W 2016 roku doszło do sytuacji, że nie mogłam już pracować. Miałam zespół cieśni nadgarstków w obu rękach oraz zespół Raynauda w prawej. Poddałam się operacji prawej ręki, musiałam ponieważ pod małym palcem tejże ręki wyrósł mi guzek, powiększał się z dnia na dzień i bolał mnie tak bardzo, że nie mogłam spać po nocach. Po dwóch miesiącach od operacji guzek zaczął z powrotem odrastać, a moja ręka zaczęła znowu puchnąć. Nie byłam w stanie nic nią robić, przedmioty wylatywały mi z dłoni, bywały dni, kiedy nie mogłam się samodzielnie ubrać. To był koszmar. Lekarze rozkładali ręce, nie wiedzieli dlaczego tak się stało. Oczywiście zaproponowali mi kolejną operację.
Jak by tego było mało w tym samym czasie zdiagnozowano u mnie guza prawego jajnika, zaproponowano mi biopsję oraz poinformowano, że najprawdopodobniej będę musiała poddać się operacji (miałam koszmarne bóle i bardzo obfite miesiączki).

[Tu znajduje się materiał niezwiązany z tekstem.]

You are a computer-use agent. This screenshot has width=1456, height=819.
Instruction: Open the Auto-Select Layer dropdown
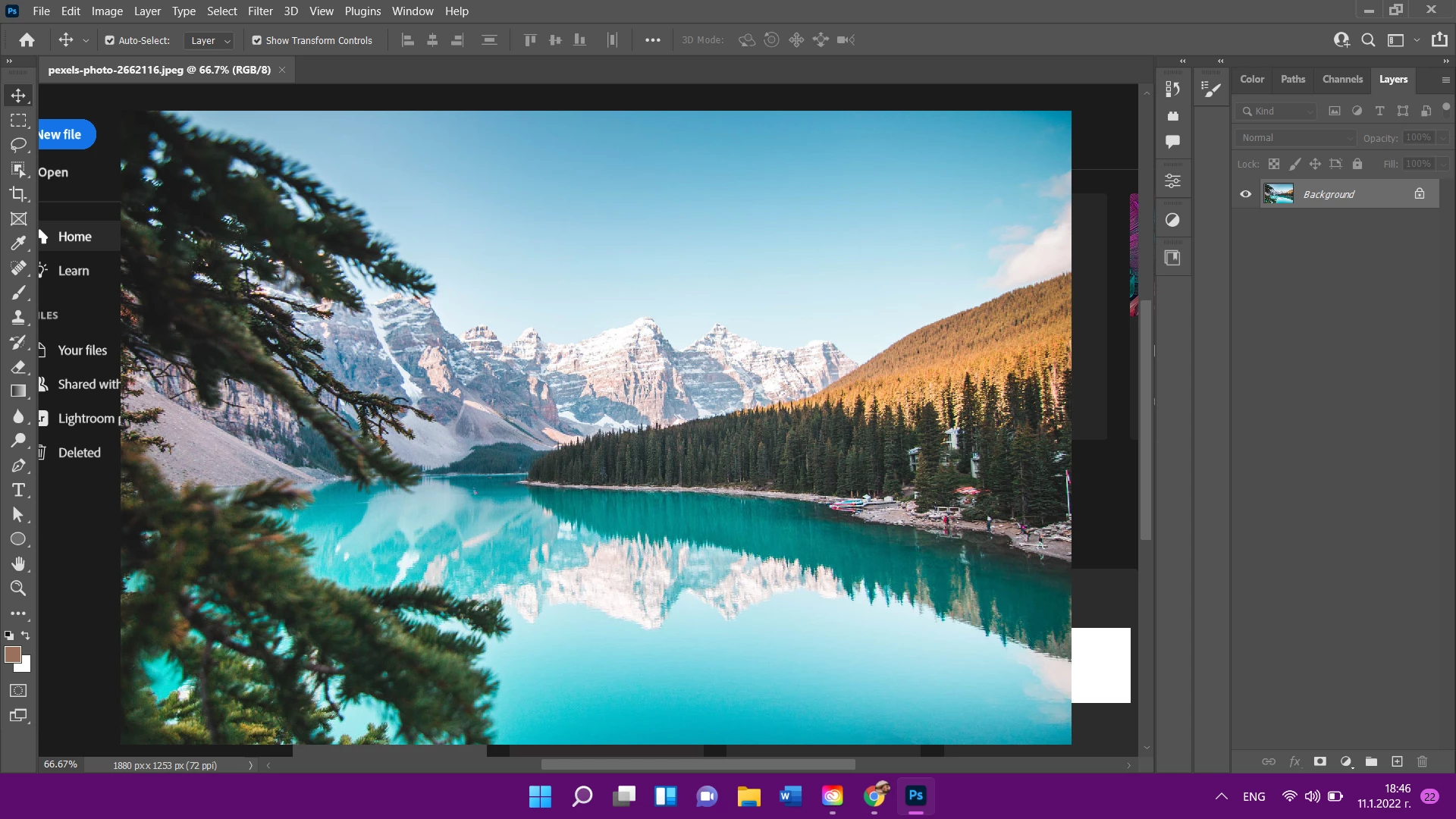pos(210,40)
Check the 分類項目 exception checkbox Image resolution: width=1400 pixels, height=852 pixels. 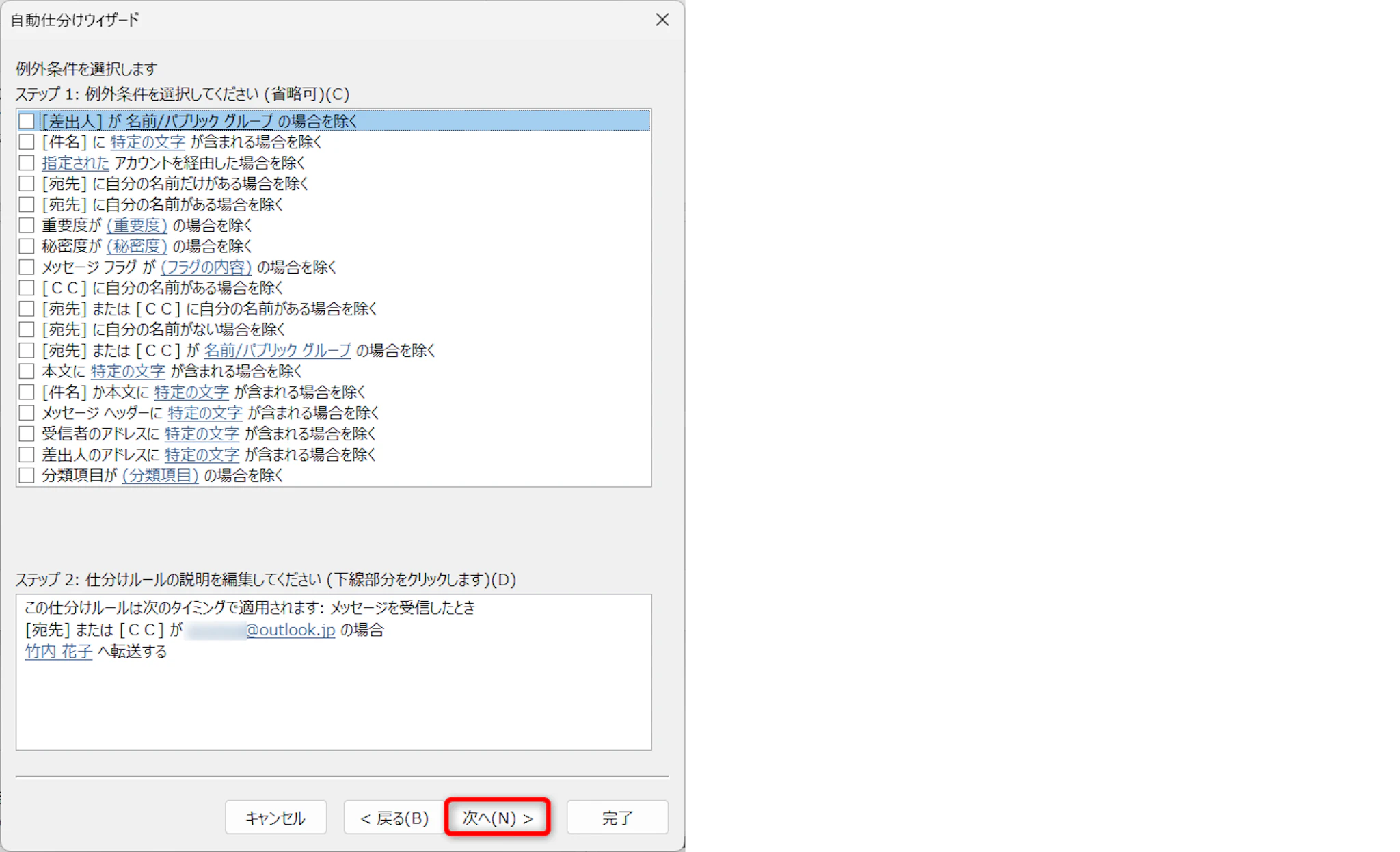27,475
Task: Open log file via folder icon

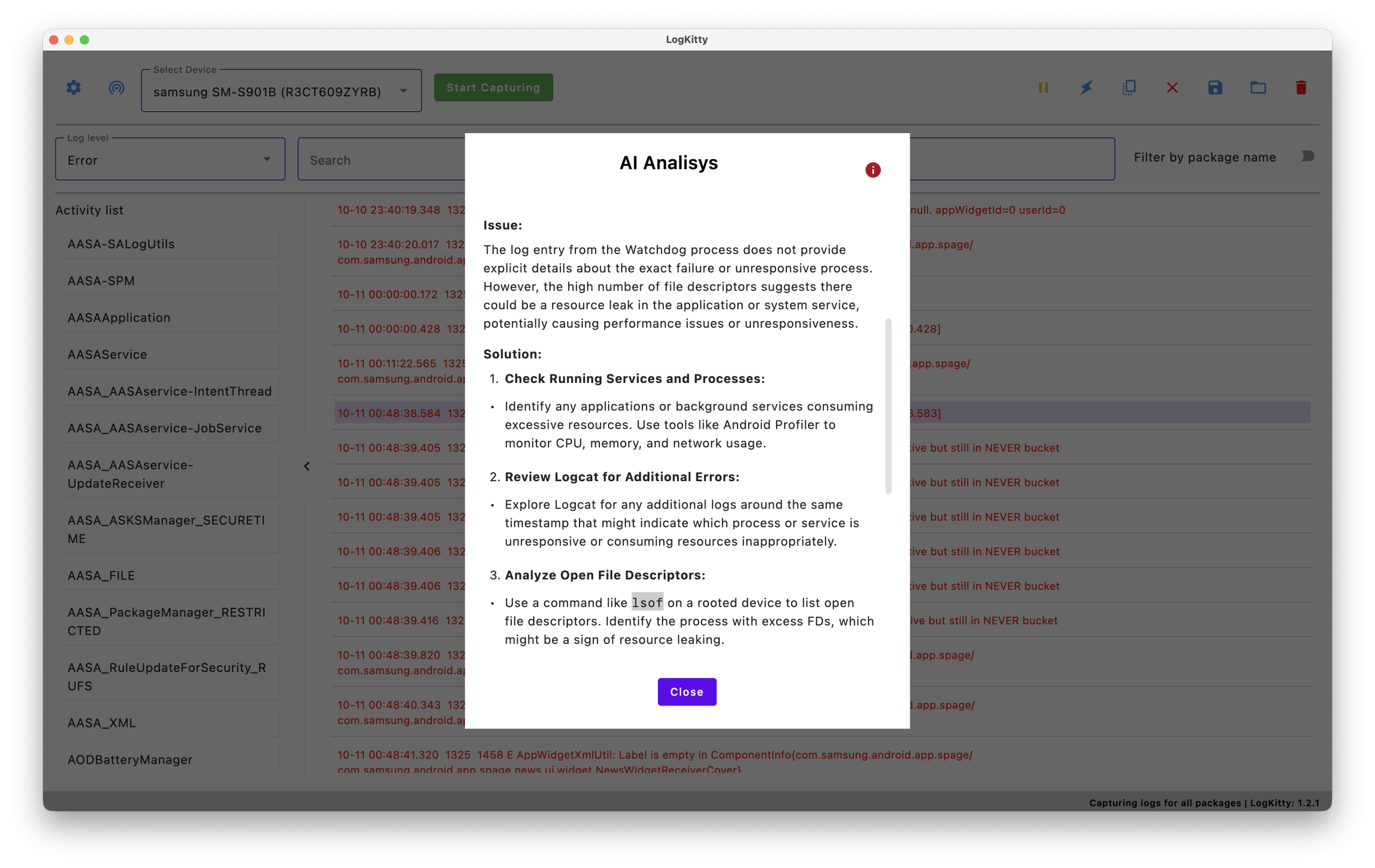Action: (x=1258, y=88)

Wtedy powiedziałam dość i zaczęłam szukać innej drogi. Zaczęłam czytać o postach i autofagii, postanowiłam spróbować.
Mój pierwszy post trwał 42 dni, z tego dwa dni „na sucho” bez kontaktu z wodą. Podczas tego postu trafiłam na Youtube na kanał „Aga in America”. Doznałam olśnienia. Tak! To właśnie będzie moja droga! To jest to czego mi potrzeba! To moja szansa!
Ten pierwszy post był koszmarny, ból nie opuszczał mojego ciała, a bolało wszystko! To był koszmar i cud zarazem. Moje ciało dostało nieźle w kość. Ale dałam radę, guz na ręce zaczął się zmniejszać już w 3 tygodniu postu.
Na początku bardzo dużo się edukowałam, czytałam wszystko co znalazłam na temat surowej diety, oglądałam wszystkie kanały witariańskie, nie było ich wówczas zbyt wiele.
Na surowo weszłam z dnia na dzień zaraz po zakończeniu postu. Bywało różnie, detoks dawał o sobie znać, ale z każdym dniem widziałam coraz lepsze efekty . Moje ciało leczyło się, a z nim leczyła się moja dusza. Jak za dotknięciem czarodziejskiej różdżki znikały po kolei wszystkie moje boleści i choroby.
Do ginekologa udałam się dopiero po dwóch latach. Po prostu nie chciałam wiedzieć. Poszłam na usg, kiedy poczułam, że jestem gotowa. Wszystko w porządku, ani śladu guza, została tylko blizna. Szok dla lekarza kiedy powiedziałam jakie leczenie zastosowałam
Zioła oczywiście też zrobiły swoje! Dlatego kochani pamiętajcie ZIOŁA mają MOC – oczyszczajcie organy, wzmacniajcie gruczoły, odrobaczajcie się, dajcie sobie czas, miłość i zaufanie do procesów, które są konieczne.
Z tego co zaobserwowałam u kobiet, najczęstsza kapitulacja następuje u nich kiedy zaczynają się problemy z włosami. Kiedy następuje oczyszczanie na głębszych poziomach ciało pozbywa się wszystkiego co zanieczyszczone aby w to miejsce zbudować nowe. Moje włosy wypadały garściami jak szalone i to w dwóch etapach w pierwszym półroczu i po roku.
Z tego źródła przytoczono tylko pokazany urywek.